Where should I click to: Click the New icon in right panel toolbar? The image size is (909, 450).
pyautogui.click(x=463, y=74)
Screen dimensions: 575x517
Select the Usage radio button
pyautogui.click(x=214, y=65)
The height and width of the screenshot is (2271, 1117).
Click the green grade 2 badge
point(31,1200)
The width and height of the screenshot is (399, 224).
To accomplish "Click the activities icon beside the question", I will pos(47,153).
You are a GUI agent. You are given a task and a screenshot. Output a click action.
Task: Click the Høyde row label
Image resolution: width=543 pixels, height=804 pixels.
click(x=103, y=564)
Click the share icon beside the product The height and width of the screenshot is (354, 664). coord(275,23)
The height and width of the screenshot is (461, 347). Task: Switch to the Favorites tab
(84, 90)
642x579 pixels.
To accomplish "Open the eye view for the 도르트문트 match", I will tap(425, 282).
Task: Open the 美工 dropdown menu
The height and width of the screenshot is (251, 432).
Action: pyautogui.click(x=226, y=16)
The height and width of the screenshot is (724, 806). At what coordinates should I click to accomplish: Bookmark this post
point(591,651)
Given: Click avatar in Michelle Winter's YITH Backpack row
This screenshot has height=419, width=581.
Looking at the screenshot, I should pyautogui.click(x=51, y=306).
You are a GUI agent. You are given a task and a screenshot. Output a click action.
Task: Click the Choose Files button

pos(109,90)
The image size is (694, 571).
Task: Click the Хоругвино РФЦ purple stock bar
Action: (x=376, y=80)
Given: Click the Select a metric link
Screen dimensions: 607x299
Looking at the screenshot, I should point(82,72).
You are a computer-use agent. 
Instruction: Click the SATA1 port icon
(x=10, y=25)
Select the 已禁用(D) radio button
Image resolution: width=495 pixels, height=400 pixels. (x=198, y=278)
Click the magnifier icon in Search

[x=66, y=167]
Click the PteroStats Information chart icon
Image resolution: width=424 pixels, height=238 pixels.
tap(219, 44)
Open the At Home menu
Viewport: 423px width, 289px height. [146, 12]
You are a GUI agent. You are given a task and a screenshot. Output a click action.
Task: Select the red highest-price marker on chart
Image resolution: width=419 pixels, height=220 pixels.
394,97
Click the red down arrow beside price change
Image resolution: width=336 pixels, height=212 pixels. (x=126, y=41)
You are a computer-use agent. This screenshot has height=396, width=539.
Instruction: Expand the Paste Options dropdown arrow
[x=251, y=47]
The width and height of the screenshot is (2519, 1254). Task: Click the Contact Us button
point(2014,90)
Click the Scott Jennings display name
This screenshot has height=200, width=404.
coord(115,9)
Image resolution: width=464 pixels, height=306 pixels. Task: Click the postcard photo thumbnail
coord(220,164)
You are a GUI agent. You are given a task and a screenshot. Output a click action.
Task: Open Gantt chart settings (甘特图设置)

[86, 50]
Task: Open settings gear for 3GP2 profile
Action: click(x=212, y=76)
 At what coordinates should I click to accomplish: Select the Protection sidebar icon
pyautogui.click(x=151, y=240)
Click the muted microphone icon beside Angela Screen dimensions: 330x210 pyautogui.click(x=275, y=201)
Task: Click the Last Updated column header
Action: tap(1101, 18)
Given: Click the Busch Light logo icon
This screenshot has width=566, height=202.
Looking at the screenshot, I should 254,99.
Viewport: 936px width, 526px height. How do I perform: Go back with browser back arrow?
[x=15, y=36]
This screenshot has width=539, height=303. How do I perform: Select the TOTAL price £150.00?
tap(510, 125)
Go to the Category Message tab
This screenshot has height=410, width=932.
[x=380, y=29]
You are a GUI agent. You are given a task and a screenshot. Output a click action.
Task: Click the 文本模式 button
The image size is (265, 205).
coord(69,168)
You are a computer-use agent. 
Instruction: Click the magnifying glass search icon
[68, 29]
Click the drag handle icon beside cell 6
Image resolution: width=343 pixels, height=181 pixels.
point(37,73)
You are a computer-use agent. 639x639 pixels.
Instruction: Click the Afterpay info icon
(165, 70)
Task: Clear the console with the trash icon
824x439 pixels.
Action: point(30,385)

*Your goal*.
In how many lines of the records does the word "will" appear? Give the number alone.

*Answer below*.
2